Natalie White (born 1988) is an American artist best known for her Giant Polaroid self-portraiture and feminist performance art.

== Early life and education ==
White grew up in Fairmont, West Virginia. She began modeling as a teenager, first for the painter George Condo, then for numerous photographers. Although she has no formal artistic education, she learned form, composition, lighting and the art business from those for whom she modeled.

== Career ==
White began her career as a model for artists including Peter Beard, Will Cotton, and George Condo. She experienced their work together as collaborative; however, becoming disillusioned by not being acknowledged as a creative partner, she began her own path as an artist. She was also, notably, involved in a legal dispute with Beard over rights to portraits he had taken and she produced.

White's work often plays upon her former and current role as a muse and model.
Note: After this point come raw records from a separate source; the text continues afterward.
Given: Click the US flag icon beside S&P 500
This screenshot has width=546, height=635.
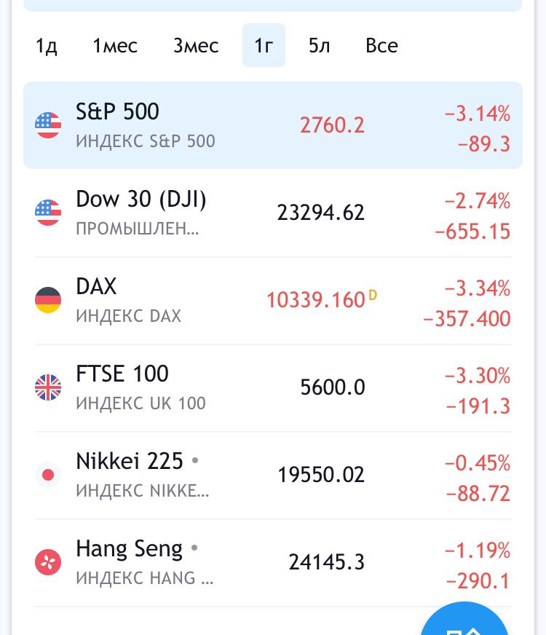Looking at the screenshot, I should (x=48, y=125).
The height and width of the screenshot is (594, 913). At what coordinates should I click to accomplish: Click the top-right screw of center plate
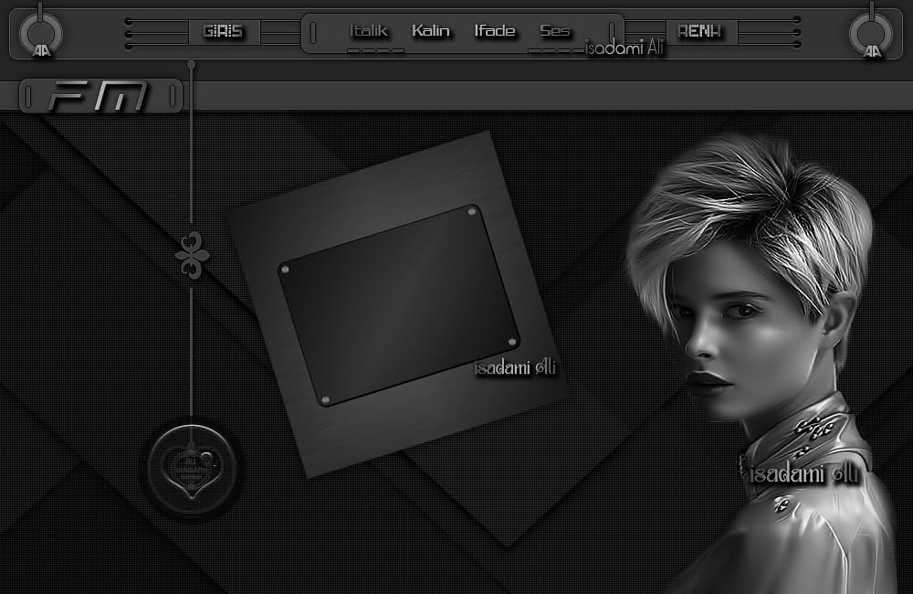pos(472,211)
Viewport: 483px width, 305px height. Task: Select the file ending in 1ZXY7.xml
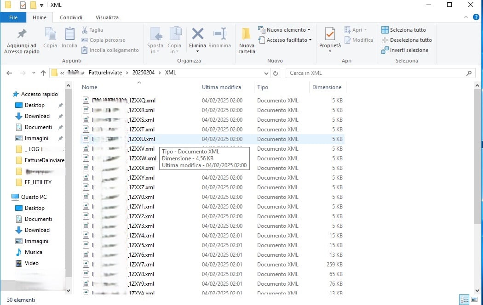click(141, 265)
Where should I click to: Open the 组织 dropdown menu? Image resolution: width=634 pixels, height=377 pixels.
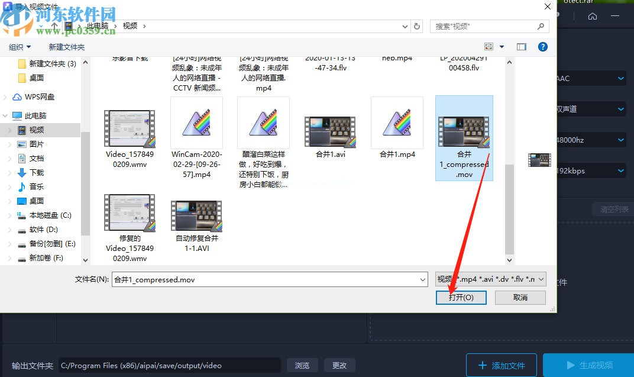[20, 47]
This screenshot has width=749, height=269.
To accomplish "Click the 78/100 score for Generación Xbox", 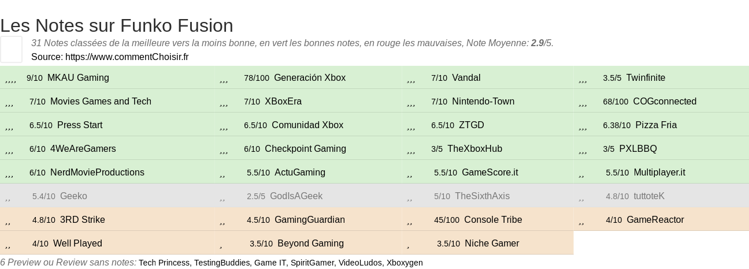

She practices self-portraiture and photographs others, often using the Giant Polaroid camera that Beard used. She is frequently called a provocative feminist artist.
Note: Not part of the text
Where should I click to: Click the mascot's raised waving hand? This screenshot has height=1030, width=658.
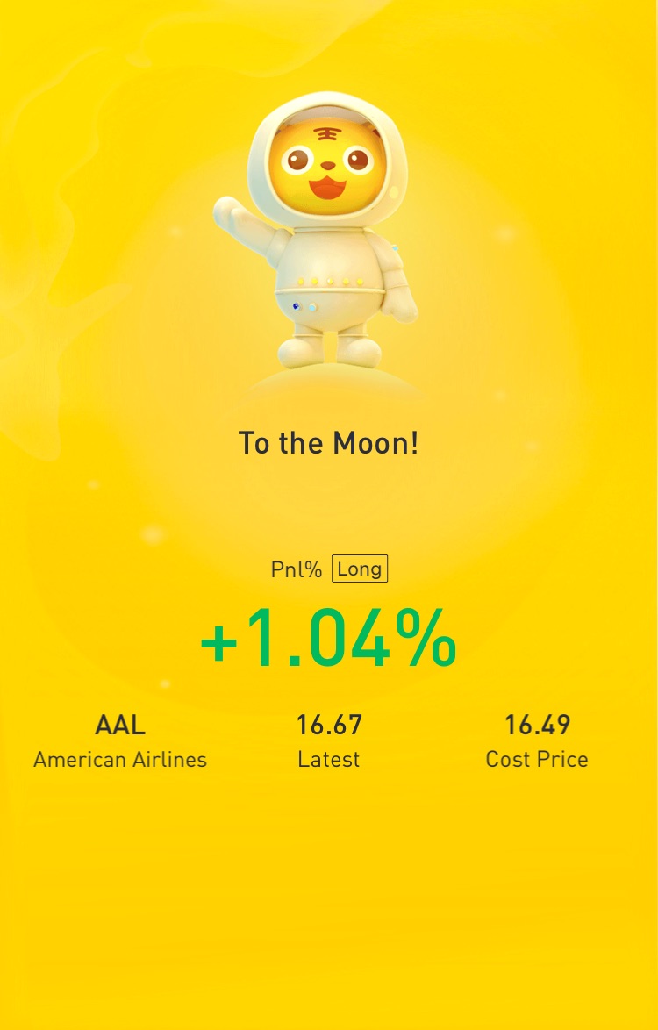pyautogui.click(x=228, y=211)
Her first solo exhibition, "Who Shot Natalie White?" was in 2013. White's 2017 show A MUSE ME also used the giant polaroid format but featured nude self-portraits, as did her 2018 show "Transmissions from Space". One of the photos from this show sold for over $40,000 in 2024.

White's work was not solely in the photographic medium: her 2016 show "Natalie White for Equal Rights" featured a "life-sized, nude bronze sculpture of the artist in combat boots, hoisting the American flag" and was followed by a 16-day, 250-mile march from New York City to Washington DC to advocate for the Equal Rights Amendment (ERA) to the U.S. Constitution. On arrival in Washington, White wrote "ERA NOW" in chalk on the sidewalk outside of the US Capitol, and was later arrested and charged for her actions. She defended herself in the trial as a form of performance art, the march itself was later presented as a multimedia artwork, and the story was widely covered in the media.

White later moved on to other media, as in her 2021 show The Bleach Paintings, where she used bleach to paint on large sheets of colored cloth. In 2023, she returned to the Giant Polaroid format, this time with portraits of curators and other people from the art world. The title of the exhibition was "The Last Shot", a reference to the dying media, as available film stock for the Giant Polaroid will soon be used up.

== Selected exhibitions ==

- 2013: Who Shot Natalie White? (New York’s Rox Arts Gallery)
- 2013: Featured artist in Lady Gaga’s Born This Way Foundation benefit. Miami Beach, Florida.
- 2015: Natalie White: Instant Gratification (The Hole)
- 2017: A MUSE ME
- 2018: Transmissions from Space, Chelsea.
- 2021: The Bleach Paintings (Freight+Volume Gallery, New York)
- 2023: The Last Shot (Ethan Cohen Gallery at the KuBe Art Center in Beacon, New York)
- 2024: Virginia Sins (with Issa Salliander), Galeria Hilario Galguera, Mexico.